[THE DATA]:

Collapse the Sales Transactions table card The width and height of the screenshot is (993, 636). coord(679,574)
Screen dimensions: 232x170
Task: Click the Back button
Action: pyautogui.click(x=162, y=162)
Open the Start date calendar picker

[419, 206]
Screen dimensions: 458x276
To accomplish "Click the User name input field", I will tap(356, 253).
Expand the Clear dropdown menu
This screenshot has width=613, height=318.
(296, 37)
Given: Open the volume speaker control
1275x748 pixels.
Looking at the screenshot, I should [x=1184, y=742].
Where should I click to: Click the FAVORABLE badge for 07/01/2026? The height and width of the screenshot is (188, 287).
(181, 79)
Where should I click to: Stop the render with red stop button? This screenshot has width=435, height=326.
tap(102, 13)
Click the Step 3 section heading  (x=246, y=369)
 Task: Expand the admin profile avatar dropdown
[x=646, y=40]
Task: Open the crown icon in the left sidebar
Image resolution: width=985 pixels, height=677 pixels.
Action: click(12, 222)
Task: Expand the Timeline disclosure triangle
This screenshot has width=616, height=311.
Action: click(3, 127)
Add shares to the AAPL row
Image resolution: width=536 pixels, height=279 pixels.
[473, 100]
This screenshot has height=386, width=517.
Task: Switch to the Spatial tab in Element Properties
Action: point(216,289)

[ASSIGNED TASK]:
Please return only the lines from the one with "Task: Expand the admin" through the end of the listing, each exactly as written, first and last included.

[RESULT OF THIS TASK]:
 Task: Expand the admin profile avatar dropdown
[x=646, y=40]
Task: Open the crown icon in the left sidebar
Image resolution: width=985 pixels, height=677 pixels.
Action: click(12, 222)
Task: Expand the Timeline disclosure triangle
This screenshot has width=616, height=311.
Action: click(3, 127)
Add shares to the AAPL row
Image resolution: width=536 pixels, height=279 pixels.
[473, 100]
This screenshot has height=386, width=517.
Task: Switch to the Spatial tab in Element Properties
Action: point(216,289)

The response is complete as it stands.